Stored entries:
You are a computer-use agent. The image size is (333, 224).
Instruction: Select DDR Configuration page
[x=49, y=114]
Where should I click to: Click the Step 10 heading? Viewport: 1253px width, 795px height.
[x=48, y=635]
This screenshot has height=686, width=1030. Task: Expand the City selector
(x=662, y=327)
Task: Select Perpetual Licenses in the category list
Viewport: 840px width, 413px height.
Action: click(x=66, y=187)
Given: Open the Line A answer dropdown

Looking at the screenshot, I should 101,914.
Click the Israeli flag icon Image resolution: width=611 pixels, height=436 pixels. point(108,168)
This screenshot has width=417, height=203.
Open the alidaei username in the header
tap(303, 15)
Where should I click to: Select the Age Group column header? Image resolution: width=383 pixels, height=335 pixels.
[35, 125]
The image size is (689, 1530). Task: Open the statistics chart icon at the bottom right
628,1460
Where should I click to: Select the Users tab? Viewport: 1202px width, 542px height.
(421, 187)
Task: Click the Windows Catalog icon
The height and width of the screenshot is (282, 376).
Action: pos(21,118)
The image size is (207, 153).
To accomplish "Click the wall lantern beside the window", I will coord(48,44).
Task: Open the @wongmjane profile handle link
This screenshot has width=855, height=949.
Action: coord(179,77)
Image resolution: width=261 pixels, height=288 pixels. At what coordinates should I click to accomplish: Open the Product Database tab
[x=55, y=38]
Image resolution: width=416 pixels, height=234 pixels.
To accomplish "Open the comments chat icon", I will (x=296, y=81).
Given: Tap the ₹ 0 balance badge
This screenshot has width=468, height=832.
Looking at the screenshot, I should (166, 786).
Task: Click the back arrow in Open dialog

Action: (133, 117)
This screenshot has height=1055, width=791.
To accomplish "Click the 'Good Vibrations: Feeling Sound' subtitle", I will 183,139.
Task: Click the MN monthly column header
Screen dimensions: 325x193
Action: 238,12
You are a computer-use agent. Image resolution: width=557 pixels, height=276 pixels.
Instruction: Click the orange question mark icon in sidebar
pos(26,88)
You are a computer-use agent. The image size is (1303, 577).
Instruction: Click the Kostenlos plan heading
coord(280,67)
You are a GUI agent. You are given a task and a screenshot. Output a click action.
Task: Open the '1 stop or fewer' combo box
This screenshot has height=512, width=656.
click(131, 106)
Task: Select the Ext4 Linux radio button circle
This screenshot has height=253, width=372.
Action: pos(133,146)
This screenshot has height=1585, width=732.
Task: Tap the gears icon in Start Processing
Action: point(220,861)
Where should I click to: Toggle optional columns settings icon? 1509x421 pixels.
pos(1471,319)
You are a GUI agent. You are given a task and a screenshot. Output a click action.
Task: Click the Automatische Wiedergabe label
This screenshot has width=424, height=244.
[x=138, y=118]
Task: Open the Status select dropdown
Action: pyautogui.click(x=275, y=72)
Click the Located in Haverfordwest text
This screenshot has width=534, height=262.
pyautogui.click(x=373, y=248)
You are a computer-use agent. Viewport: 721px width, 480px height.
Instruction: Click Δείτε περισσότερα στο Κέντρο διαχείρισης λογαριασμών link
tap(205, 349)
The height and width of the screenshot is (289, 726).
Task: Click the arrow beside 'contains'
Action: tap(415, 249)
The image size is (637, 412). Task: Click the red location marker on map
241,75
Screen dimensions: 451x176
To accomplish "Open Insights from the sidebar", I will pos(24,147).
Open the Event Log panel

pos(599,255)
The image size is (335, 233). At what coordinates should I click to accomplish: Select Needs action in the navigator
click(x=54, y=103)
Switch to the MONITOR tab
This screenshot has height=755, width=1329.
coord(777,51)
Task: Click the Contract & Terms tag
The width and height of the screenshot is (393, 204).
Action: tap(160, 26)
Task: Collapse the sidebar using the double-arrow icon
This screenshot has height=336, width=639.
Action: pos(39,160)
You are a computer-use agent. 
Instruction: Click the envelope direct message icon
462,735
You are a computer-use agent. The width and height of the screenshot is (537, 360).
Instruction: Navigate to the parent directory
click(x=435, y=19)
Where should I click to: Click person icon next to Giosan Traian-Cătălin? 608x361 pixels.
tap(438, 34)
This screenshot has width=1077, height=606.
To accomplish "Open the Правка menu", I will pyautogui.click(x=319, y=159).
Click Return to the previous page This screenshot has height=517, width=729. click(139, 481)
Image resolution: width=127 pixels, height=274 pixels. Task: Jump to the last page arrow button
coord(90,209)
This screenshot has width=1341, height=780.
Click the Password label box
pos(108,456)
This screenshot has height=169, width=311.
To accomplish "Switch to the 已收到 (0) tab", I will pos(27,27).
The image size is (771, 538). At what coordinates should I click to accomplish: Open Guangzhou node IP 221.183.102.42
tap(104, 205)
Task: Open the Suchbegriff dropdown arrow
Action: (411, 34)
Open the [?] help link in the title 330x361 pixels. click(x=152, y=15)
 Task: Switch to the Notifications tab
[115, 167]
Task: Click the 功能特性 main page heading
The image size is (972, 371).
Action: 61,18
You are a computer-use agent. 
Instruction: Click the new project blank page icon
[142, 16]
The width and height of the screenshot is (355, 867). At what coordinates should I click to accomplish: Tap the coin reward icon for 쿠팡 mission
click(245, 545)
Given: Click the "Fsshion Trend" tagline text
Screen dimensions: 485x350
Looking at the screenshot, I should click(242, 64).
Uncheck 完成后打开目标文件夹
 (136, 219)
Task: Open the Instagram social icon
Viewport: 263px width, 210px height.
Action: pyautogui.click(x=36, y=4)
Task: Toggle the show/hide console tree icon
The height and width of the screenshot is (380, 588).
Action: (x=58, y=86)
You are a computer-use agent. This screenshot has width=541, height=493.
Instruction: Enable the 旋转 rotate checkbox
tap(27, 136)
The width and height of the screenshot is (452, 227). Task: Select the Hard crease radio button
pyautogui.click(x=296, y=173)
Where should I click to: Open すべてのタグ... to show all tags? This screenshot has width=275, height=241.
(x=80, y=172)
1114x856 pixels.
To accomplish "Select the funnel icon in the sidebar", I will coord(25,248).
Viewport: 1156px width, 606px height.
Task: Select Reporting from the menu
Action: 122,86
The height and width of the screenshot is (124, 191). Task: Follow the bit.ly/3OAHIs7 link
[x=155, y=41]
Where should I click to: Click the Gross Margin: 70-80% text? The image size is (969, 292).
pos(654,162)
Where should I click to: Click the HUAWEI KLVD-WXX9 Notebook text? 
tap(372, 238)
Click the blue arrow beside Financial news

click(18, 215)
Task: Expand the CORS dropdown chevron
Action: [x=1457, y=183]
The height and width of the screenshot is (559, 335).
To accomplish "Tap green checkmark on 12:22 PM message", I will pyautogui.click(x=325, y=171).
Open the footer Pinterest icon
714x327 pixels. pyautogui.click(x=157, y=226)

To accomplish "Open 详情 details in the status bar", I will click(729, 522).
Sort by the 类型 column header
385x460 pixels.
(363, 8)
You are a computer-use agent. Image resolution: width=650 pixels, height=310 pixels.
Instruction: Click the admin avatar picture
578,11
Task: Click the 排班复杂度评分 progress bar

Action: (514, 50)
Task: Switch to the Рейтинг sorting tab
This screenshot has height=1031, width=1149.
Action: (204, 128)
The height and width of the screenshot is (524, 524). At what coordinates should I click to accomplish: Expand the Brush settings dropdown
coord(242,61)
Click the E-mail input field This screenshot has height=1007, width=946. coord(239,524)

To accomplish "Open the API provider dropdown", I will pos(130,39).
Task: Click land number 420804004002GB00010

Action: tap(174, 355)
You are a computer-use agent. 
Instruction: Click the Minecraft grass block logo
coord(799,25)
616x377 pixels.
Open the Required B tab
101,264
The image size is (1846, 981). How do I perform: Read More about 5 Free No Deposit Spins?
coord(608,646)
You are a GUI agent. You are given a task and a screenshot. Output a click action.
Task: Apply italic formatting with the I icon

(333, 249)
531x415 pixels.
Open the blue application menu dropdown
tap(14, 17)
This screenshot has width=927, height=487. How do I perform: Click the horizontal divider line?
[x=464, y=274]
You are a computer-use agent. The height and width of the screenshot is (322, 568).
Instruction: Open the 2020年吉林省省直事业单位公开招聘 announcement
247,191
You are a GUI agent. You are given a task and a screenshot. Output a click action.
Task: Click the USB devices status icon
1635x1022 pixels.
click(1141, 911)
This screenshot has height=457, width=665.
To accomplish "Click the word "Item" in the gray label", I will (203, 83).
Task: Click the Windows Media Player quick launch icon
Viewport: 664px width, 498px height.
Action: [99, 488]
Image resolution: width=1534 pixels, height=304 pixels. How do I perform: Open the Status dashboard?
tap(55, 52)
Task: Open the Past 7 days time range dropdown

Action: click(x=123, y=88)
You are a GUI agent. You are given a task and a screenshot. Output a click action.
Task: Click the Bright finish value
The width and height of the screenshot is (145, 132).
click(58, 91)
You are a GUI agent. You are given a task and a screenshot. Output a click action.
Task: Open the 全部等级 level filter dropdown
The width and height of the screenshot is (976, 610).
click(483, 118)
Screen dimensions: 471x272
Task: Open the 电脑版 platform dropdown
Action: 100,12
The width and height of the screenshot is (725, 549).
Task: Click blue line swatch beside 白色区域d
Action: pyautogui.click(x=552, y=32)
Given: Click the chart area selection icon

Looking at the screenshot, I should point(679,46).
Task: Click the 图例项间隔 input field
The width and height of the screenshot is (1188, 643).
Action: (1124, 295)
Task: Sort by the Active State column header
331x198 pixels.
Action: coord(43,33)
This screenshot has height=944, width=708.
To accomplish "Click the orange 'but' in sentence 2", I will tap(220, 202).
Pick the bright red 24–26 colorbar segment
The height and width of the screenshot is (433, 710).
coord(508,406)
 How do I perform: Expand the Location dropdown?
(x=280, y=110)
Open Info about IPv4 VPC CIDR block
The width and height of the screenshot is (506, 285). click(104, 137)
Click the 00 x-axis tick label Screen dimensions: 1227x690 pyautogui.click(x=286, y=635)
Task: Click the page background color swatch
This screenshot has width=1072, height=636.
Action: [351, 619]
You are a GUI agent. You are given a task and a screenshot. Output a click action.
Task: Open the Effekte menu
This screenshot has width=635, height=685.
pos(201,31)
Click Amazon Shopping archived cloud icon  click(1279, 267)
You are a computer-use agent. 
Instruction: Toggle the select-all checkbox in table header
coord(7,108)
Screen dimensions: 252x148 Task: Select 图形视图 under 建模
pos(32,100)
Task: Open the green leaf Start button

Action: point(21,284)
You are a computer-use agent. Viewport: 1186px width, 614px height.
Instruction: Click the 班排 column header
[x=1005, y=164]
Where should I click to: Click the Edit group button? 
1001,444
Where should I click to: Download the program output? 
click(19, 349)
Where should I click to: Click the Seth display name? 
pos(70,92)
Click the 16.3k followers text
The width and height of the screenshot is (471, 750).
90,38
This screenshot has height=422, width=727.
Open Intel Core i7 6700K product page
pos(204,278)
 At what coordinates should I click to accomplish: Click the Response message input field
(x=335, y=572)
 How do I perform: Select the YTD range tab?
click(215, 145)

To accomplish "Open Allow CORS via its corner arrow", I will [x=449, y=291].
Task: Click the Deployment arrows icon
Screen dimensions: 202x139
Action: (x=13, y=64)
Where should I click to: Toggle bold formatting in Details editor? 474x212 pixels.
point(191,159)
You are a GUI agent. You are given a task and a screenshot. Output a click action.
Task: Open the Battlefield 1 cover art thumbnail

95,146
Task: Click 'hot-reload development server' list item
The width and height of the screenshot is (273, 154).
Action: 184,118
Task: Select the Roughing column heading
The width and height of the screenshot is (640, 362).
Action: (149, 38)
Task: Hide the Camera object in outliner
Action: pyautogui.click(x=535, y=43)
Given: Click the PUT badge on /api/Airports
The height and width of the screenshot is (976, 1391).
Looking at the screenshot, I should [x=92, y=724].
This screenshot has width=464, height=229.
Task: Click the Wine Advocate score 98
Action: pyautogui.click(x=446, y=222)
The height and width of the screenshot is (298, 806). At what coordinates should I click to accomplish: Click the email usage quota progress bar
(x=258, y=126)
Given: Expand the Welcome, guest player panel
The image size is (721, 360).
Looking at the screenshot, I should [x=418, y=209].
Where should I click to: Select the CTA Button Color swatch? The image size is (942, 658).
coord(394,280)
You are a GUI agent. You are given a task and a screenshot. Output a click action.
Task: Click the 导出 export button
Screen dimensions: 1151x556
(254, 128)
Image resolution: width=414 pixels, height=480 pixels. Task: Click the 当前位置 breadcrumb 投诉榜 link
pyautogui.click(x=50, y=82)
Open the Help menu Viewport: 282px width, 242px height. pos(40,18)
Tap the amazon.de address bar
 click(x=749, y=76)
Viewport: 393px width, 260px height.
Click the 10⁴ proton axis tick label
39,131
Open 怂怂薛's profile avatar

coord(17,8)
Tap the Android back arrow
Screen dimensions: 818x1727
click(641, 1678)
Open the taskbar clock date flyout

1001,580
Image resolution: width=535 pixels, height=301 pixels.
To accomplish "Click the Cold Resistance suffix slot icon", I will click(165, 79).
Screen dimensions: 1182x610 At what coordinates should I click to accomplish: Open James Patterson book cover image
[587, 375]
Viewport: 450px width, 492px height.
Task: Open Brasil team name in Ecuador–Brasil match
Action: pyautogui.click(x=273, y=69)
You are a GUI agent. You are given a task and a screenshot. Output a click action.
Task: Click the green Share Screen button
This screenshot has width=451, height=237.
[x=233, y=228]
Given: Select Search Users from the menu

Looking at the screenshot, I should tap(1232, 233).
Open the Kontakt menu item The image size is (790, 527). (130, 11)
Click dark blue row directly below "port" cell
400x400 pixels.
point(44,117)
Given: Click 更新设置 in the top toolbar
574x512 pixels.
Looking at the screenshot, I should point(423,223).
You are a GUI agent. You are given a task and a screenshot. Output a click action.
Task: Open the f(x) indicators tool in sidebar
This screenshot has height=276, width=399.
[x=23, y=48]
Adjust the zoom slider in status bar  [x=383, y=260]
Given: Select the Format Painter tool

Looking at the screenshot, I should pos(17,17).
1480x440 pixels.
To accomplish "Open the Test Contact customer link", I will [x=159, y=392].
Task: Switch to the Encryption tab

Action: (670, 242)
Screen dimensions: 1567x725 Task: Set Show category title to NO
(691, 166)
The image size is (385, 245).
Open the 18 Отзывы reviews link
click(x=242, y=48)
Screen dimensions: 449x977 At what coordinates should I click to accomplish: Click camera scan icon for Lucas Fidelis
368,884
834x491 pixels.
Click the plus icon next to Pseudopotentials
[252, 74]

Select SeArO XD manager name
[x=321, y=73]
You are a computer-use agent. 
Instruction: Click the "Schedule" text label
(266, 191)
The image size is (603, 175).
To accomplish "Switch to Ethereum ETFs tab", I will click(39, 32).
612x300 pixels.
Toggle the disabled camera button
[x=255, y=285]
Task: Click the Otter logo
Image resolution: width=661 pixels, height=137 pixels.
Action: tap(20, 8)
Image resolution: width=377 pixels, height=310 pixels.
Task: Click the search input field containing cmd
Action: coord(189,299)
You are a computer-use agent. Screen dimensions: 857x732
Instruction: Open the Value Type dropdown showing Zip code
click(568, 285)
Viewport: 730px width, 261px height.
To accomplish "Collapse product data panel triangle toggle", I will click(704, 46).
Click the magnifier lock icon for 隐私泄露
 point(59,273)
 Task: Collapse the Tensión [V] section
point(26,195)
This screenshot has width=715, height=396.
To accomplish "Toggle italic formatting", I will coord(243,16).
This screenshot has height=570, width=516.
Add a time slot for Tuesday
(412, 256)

#### What is needed:
Across all the entries above, how many lines hold the word "Windows"? Answer with the number only.

#### Result:
2